Mais était-elle vraiment coupable ? En son for intérieur, elle sentait que cet homme, cet amant, lui était étranger, et qu’elle ne lui avait jamais rien sacrifié de sa véritable vie. Elle n’avait rien reçu de lui, et ne lui avait rien donné d’elle. Toutes ces choses passées et oubliées, ce n’était pas son crime à elle mais celui d’une autre femme qu’elle ne comprenait pas et dont elle ne parvenait même plus à se souvenir. Avait-on le droit de punir un crime que le temps avait déjà permis d’expier ?

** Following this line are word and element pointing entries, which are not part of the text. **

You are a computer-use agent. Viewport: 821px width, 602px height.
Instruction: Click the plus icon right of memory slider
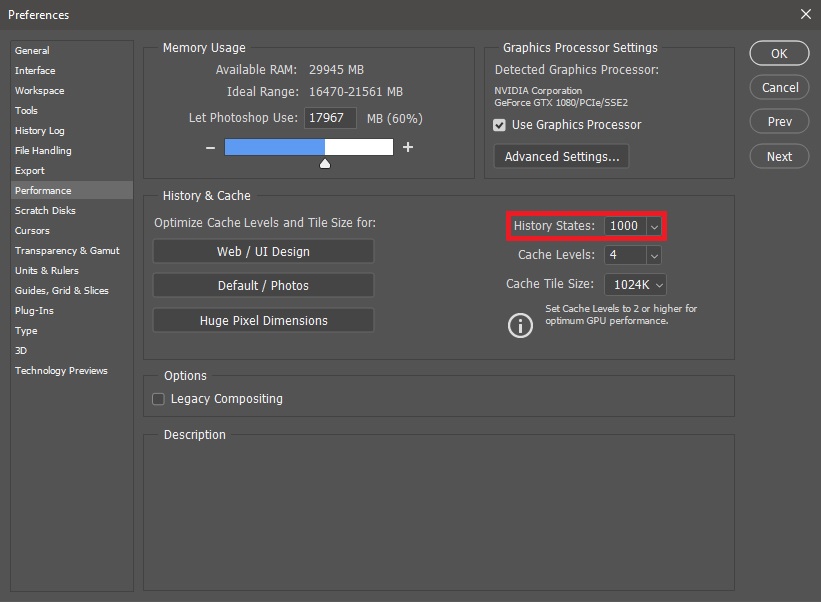click(x=407, y=148)
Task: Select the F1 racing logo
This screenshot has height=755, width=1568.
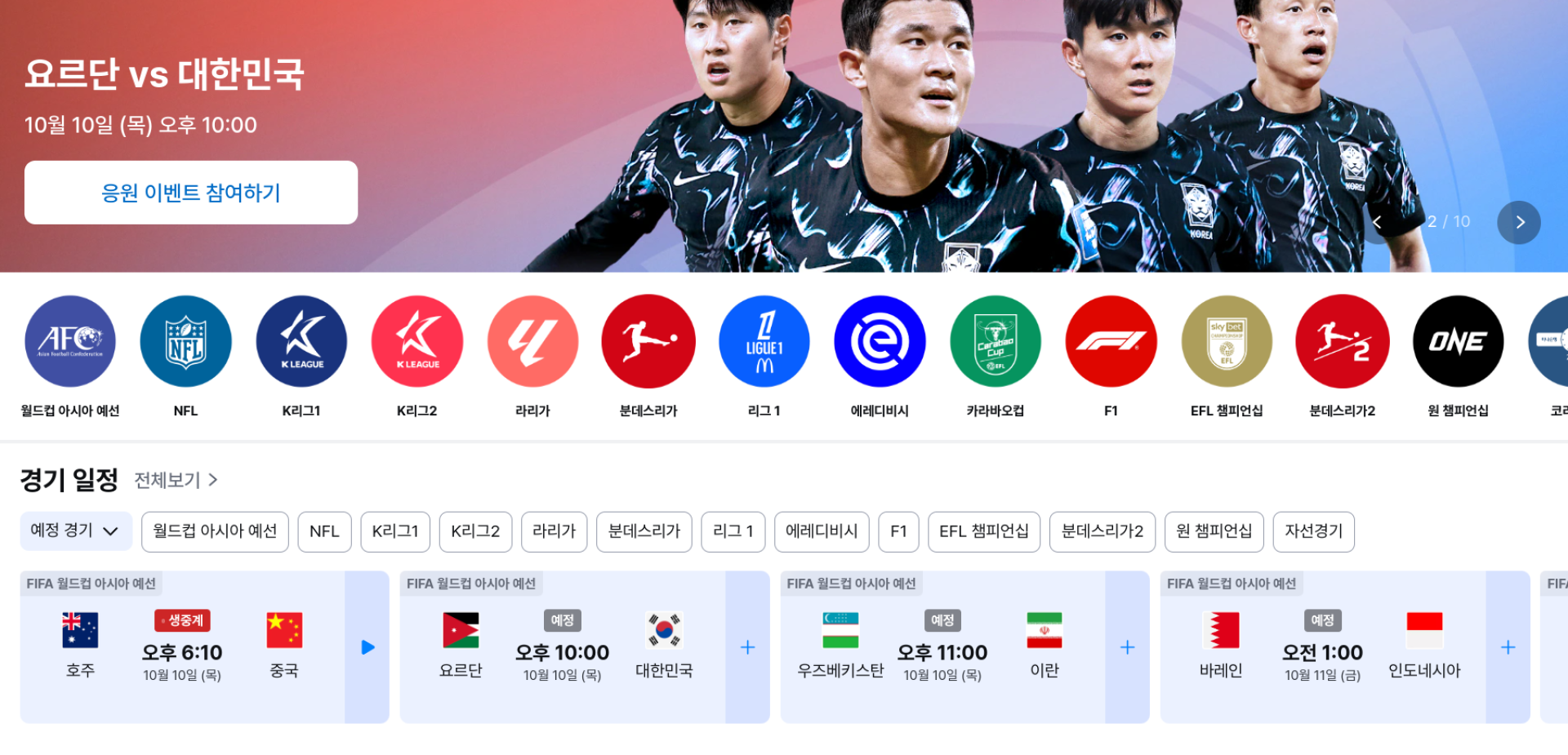Action: (x=1111, y=341)
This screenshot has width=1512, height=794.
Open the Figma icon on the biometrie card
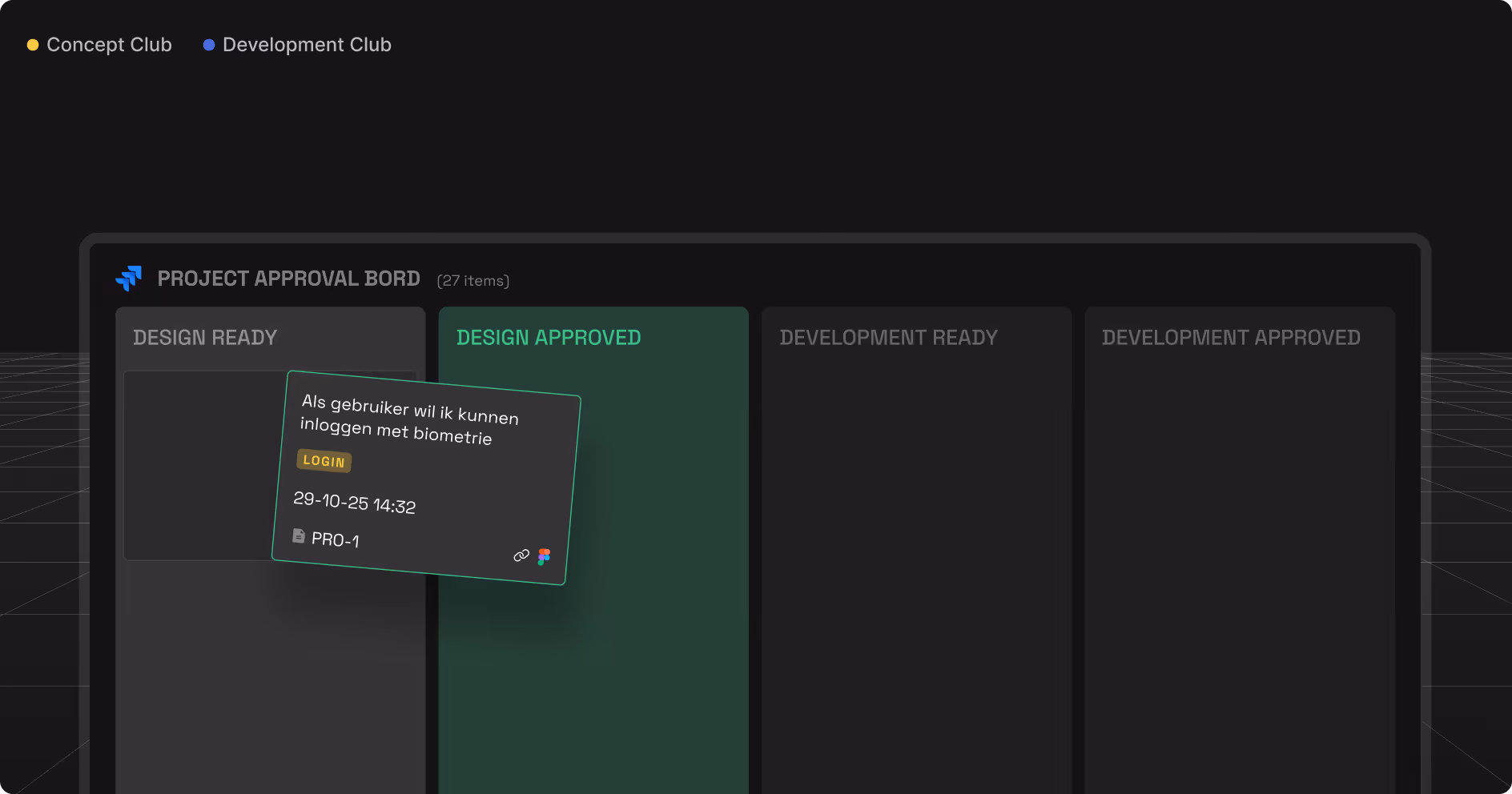coord(545,555)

Soudain, elle eut peur. Elle sentit que cette pensée n’était plus du tout la sienne. Mais qui avait dit cela ? Quelqu’un de son entourage, récemment, juste quelques jours auparavant. Elle réfléchit, et son effroi ne fut pas moindre quand elle s’avisa que c’était son propre mari qui avait fait naître cette idée en elle. Il était rentré d’un procès, pâle et nerveux, et il avait dit brusquement, lui si peu loquace d’habitude, s’adressant à elle et à quelques amis qui se trouvaient là : « Aujourd’hui, on a condamné un innocent. » Pressé de questions par tous, il avait raconté, encore bouleversé, que l’on venait de punir un voleur pour une escroquerie qu’il avait commise trois ans auparavant ; c’était à son avis une injustice, car au bout de trois ans ce crime n’était plus le sien. On punissait un autre homme, et en plus on le punissait deux fois parce qu’il avait déjà passé trois ans dans le cachot de sa propre peur, dans l’inquiétude permanente que sa culpabilité ne fût prouvée.
Horrifiée, elle se souvint de l’avoir alors contredit. Elle qui connaissait si peu la vie, elle avait toujours perçu un malfaiteur comme un être qui menaçait le confort bourgeois et qu’il fallait à tout prix éliminer.